Задание: Отредактируйте фрагмент о голуборожцах: перепишите часть, которая открывается словами «Голубороговцы» и завершается словами «XVIII века Бесики.», заменив в ней «поэты» на «авторы».

Выбранный отрывок:
Ядро поэтического ордена голуборожцев первоначально составляли Т.Табидзе, П.Яшвили, В.Гаприндашвили, К.Надирадзе и С.Цирекидзе. Eже в первом номере журнала дебютировал со стихами Григол Робакидзе (1880-1962), будущий автор программной для группы статьи "Грузинский модернизм". Стихотворение Робакидзе "Костер" было, по словам Т.Табидзе, провозвестником грузинского поэтического символизма9. Характеристику поэтического творчества Робакидзе дает другой голуборожец - Н.Мицишвили: "Смесь железного чекана, мысли и волевого преодоления слова не вмещается в коротких, всегда отрезанных точкой строках. И холодный напор отточенного стиля, блистающий многогранностью образов, - воистину великолепен Суровость, законченность, горение Древней Эллады и невозмутимость мрамора - характерные признаки стихотворений Робакидзе. Он, может быть, не чарует, но покоряет. Подавляет и пугает также. Это непоколебимо утверждает Робакидзе в первых рядах грузинской поэзии". 10.

Голубороговцы

Поскольку в Грузии до периода независимости не существовало, кроме женских курсов, ни одного высшего учебного заведения, большинство голуборожцев получило образование в России, где поэты завязали контакты с символистами.

Так, например, Т.Табидзе, учившийся на филологи­ческом факультете Московского университета, посещал заседания «Общества свободной эстетики», слушал выступления В.Я.Брюсова, был лично знаком с К.Д.Бальмонтом. В своей поэтической практике голуборожцы ориентировались на достижения французского и русского символизма, футуризма, одновременно обращаясь к национальным корням, в частности к творчеству грузинского поэта XVIII века Бесики.

Исходные данные:
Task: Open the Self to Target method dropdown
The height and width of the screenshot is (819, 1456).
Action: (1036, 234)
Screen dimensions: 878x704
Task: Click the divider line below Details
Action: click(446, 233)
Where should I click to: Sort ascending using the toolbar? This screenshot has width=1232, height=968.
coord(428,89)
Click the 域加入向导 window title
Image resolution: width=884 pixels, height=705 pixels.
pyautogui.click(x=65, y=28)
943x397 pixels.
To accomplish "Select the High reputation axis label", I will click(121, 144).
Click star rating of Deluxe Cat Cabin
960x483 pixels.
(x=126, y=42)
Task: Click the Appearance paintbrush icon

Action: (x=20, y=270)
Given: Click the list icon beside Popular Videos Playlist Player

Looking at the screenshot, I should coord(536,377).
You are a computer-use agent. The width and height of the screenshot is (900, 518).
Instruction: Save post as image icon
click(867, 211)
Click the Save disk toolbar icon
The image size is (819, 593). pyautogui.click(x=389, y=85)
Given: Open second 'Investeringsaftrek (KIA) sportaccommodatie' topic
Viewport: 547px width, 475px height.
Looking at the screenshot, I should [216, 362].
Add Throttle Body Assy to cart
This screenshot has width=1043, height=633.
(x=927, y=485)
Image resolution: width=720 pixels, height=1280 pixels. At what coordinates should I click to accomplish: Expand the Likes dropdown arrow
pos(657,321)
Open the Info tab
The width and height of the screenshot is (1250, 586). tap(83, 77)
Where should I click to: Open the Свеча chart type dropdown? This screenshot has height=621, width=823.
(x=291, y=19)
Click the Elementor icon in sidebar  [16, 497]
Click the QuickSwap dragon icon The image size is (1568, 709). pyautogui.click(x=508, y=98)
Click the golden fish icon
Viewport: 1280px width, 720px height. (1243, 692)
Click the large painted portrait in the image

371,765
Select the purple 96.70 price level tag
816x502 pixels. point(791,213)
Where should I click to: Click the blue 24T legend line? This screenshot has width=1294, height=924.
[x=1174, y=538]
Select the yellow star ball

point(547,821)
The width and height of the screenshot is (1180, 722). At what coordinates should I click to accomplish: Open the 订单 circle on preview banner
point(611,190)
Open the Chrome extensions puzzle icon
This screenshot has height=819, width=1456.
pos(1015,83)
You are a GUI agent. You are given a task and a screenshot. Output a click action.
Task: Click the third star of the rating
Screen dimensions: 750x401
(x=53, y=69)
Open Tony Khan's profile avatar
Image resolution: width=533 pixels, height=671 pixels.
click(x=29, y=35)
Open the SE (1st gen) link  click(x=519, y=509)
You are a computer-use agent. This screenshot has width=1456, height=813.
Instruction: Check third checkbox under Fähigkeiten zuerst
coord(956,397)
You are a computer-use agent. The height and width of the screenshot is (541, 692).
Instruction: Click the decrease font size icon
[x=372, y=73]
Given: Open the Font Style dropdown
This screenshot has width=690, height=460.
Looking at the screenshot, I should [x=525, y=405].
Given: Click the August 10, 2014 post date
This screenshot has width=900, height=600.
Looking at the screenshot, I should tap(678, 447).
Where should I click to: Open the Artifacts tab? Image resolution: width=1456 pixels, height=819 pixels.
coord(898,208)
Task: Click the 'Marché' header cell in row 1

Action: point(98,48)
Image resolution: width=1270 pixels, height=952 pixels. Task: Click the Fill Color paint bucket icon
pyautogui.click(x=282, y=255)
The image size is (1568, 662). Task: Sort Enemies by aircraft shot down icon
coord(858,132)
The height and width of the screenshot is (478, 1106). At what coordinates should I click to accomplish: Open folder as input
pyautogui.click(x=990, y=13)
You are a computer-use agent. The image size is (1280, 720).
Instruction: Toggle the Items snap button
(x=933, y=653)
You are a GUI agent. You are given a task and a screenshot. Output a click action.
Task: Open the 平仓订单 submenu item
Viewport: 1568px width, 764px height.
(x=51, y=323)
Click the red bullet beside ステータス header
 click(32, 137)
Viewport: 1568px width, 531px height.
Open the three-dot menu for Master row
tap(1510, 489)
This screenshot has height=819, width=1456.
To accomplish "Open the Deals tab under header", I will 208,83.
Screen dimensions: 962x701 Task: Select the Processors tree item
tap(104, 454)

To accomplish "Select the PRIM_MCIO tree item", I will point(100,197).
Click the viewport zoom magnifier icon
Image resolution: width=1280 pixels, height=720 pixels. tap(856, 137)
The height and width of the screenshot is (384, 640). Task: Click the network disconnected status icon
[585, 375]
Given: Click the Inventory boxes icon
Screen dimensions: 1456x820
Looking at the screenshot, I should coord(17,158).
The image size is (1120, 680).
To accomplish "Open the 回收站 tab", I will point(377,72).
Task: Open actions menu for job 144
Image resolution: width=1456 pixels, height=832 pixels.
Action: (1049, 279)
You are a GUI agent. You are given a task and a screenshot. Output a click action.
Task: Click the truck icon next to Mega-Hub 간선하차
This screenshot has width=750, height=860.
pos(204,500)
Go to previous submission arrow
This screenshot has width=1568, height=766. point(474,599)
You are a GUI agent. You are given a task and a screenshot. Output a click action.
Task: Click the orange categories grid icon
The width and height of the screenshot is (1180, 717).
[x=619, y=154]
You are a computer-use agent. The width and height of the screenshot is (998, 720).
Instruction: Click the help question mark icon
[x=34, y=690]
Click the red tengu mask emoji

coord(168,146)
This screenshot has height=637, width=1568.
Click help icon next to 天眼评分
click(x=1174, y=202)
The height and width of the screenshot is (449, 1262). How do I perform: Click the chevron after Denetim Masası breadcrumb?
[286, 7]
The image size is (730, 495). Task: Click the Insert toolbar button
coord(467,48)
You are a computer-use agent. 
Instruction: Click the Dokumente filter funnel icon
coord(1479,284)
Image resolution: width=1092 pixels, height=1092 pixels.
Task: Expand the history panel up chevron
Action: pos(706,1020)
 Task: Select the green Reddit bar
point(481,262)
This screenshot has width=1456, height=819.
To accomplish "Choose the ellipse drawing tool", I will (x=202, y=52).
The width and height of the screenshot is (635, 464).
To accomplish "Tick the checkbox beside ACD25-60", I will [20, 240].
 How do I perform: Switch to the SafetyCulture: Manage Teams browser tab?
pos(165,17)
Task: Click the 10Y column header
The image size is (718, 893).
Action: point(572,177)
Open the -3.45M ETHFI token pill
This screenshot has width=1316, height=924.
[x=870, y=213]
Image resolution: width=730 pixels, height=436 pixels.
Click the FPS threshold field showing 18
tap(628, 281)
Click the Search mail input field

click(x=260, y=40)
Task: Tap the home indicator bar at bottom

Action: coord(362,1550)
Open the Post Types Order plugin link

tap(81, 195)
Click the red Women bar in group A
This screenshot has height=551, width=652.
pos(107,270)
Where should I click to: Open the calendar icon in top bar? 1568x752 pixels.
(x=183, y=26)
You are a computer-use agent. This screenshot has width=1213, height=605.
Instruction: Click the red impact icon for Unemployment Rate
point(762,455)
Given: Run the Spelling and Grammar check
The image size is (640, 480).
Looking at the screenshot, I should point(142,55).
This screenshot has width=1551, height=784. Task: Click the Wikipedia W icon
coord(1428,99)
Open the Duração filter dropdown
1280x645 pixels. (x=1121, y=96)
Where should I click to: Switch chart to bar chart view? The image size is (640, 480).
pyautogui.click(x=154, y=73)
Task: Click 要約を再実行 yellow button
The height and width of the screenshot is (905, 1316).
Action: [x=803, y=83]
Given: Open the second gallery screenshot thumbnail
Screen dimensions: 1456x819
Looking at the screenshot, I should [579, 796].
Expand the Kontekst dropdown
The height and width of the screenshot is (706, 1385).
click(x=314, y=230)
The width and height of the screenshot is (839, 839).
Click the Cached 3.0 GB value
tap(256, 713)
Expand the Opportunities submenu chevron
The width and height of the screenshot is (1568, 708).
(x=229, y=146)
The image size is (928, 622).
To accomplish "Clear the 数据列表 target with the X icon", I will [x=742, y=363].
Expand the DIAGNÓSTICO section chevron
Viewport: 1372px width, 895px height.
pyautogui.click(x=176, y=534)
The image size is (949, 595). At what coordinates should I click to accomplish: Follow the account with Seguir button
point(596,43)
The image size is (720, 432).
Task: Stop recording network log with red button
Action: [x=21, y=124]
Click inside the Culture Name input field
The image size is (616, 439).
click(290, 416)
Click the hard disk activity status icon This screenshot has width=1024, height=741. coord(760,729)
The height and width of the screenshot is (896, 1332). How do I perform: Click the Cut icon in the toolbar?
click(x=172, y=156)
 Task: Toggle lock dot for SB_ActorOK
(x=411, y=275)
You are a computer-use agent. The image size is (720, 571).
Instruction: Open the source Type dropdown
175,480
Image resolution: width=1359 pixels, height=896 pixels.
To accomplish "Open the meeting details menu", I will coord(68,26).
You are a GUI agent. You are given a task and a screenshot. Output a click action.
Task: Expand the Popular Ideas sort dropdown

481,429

Результат:
Голубороговцы

Поскольку в Грузии до периода независимости не существовало, кроме женских курсов, ни одного высшего учебного заведения, большинство голуборожцев получило образование в России, где авторы завязали контакты с символистами.

Так, например, Т.Табидзе, учившийся на филологи­ческом факультете Московского университета, посещал заседания «Общества свободной эстетики», слушал выступления В.Я.Брюсова, был лично знаком с К.Д.Бальмонтом. В своей поэтической практике голуборожцы ориентировались на достижения французского и русского символизма, футуризма, одновременно обращаясь к национальным корням, в частности к творчеству грузинского поэта XVIII века Бесики.